Mark Amery – 6 December, 2011
This is, predictably, a commentary on our empty, overcaffeinated bling culture, full of avatars and pixelated celebrities. The most tangible link to the non-digital world is as tenuous a thing as a youtube clip of Cher blinking. If you're looking for contemporary pop art, this is it.
Contemporary music offers digital kaleidoscopes of compressed, distorted, mashed and munted up audio. Elements are sliced, diced and piled up upon each other to create badass sound environments.
The visual arts has been far more timid about creating maelstroms from digital sources, even when the tools to enable such detailed home-crafting have also been readily available. The institutions, at least, have preferred to push a counterpoint to contemporary culture’s chaos and noise signifying nothing - visual spareness and restraint signifying a great deal.
James Bowen’s Force-Morph offers the closest to a contemporary digital art musical crossover I’ve seen locally. It’s a veritable digital disco, with a pulsating video work at its centre, several chaotic digital prints and some cardboard boxes with repeated found images pasted onto them, passed through by a flashing strobe-like fluorescent tube.
The whole work is pumping, as they say - fused together by an engagement with found figurative movement, and an oversaturation, repetition and corruption of colour and shape. Plus some violently tinny sounds coming out of cheap Logitech speakers. The work’s central organizing device is the computer desktop, its screensavers, pop up windows and folders. The punk action of the work is that of ripping - both in its traditional and contemporary definitions.
It is, predictably, a commentary on our empty, overcaffeinated bling culture, full of avatars and pixelated celebrities. The most tangible link to the non-digital world is as tenuous a thing as a youtube clip of Cher blinking. If you’re looking for contemporary pop art, this is it.
Yet Bowen (a recent Massey masters grad) throws up enough high altar nods to the church or temple visually to set the work’s ambit wider. This includes a few spinning abstract logos, and vanitas-like pieces of animation of angels boogying, and pretty, funky dancers reduced to skeletons. The work nods to those old religious morality tales about death and desire.
“It may not be the dark ages,” this work seems to glitter as it pumps up the volume, “but all the light and noise of contemporary media sure is meaningless and blinding”. ‘No name, no slogan’ chants the churning, looping soundtrack, and with a delirious dance of folders on a Apple desktop the video starts to feel like it might resemble the stomping hooven feet of the devil. With sprinklings of digital fairy dust over the heads of celebrities, encouraging us to ignore the pickle we’re in.
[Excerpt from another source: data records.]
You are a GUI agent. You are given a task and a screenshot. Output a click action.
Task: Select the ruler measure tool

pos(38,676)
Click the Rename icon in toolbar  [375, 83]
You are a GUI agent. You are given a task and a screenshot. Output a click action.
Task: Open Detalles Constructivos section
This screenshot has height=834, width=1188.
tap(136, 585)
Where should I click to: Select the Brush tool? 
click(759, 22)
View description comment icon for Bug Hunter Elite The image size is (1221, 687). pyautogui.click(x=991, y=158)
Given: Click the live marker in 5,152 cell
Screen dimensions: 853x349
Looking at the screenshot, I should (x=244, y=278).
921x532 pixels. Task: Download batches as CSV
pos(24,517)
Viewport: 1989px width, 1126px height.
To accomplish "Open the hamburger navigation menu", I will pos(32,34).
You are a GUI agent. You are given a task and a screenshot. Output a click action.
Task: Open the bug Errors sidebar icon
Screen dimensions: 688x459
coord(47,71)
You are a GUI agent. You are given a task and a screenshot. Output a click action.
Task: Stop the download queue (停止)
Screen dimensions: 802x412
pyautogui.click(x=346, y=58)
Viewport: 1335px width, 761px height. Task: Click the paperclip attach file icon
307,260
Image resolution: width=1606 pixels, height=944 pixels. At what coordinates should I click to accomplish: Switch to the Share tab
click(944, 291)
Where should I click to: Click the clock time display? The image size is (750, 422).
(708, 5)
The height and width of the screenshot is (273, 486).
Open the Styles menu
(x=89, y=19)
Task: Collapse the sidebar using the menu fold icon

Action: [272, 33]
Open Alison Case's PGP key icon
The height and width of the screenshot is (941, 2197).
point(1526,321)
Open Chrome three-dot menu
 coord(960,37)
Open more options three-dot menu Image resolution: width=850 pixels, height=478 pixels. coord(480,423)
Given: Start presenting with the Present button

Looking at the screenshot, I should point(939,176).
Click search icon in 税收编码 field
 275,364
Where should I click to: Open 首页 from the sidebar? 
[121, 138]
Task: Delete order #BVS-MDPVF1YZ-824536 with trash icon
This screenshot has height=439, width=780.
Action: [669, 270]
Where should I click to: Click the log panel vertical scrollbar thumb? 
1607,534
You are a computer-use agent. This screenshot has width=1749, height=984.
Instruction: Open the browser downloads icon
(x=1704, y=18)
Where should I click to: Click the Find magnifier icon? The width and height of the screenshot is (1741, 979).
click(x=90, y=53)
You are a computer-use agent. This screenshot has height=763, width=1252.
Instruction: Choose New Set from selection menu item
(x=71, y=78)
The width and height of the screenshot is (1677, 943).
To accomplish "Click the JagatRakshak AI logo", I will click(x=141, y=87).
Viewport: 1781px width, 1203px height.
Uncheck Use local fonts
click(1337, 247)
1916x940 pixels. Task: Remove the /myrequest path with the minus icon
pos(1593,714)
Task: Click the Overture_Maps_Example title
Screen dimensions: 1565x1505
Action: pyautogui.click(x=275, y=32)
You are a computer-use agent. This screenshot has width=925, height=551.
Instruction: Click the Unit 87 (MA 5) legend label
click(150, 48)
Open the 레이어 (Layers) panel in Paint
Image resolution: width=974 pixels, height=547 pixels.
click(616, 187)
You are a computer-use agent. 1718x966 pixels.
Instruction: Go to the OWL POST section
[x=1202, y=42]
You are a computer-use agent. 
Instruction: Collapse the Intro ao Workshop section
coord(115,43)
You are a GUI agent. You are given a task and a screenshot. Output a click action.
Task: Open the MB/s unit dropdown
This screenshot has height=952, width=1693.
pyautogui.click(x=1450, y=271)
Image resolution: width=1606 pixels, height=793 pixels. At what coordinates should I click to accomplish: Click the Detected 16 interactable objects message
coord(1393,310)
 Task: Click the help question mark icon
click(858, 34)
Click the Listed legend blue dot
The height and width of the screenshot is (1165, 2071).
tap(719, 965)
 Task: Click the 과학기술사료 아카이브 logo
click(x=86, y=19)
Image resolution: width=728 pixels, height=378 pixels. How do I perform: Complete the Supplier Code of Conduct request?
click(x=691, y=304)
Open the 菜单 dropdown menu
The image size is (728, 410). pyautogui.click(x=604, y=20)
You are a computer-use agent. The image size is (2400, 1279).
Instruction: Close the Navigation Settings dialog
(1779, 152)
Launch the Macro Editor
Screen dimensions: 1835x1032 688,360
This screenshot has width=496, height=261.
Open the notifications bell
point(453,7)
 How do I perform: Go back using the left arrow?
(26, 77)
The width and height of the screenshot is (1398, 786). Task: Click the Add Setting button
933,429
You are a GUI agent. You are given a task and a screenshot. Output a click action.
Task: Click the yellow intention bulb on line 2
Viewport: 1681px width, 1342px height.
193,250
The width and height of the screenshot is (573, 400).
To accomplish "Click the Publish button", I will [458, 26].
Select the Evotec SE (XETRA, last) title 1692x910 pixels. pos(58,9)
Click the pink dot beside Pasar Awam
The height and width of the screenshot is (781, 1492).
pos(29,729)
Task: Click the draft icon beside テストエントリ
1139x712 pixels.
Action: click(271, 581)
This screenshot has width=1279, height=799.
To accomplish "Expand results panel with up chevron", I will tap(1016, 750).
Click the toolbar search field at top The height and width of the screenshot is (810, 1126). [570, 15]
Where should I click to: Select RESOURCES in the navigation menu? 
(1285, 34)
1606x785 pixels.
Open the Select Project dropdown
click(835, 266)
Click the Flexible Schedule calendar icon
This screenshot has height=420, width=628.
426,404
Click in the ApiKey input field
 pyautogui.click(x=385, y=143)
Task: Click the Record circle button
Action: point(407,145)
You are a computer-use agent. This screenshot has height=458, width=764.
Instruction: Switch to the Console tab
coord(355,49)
As a contemporary take on the surreal it’s all rather Dali-esque. Assaulting yet intoxicating. Sex and death entwined in an endlessly repeating, evermore corrupting file. I’m reminded of filmmaker Kenneth Anger’s disturbing mix of surrealism and the occult.
The central work is the video, but sculpture and prints provide able side-altar installational support. I like the opening out of the cardboard boxes here as a chain of empty bottomless containers. Each features an overlaid tiling of repeated images on A4. Each features a kind of moronic human dance - two women, for example, in crash helmets pitting their heads together like a public timepiece. All of these images, cheaply colour printed, are sourced from stock libraries like Getty images (the current visual corrupters of the NZ Listener) and Thinkstock.
The large prints are far less successful. The ideas still feel like they’re in process. But I like where Bowen’s going with his dance of jpeg labeled corrupted images against Steve Jobs’ heavenly galactic screensaver.
In using what he describes as ‘poor images’, as well as poor materials, Bowen draws attention to the hand-me-down corrupted images those without material wealth are now faced to consume. The whirlpool of crap that spins around our heads, like that plastic garbage patch in the middle of the Pacific Ocean.
There’s a truckload of visual art out there playing dynamically with the tension between the digital and the handmade, but most of it strikes me as decorative. Bowen’s Force-Morph doesn’t sit quietly on the wall while you’re eating dinner. It’s all about unsettling the stomach, making us consider where that shit we just ate came from.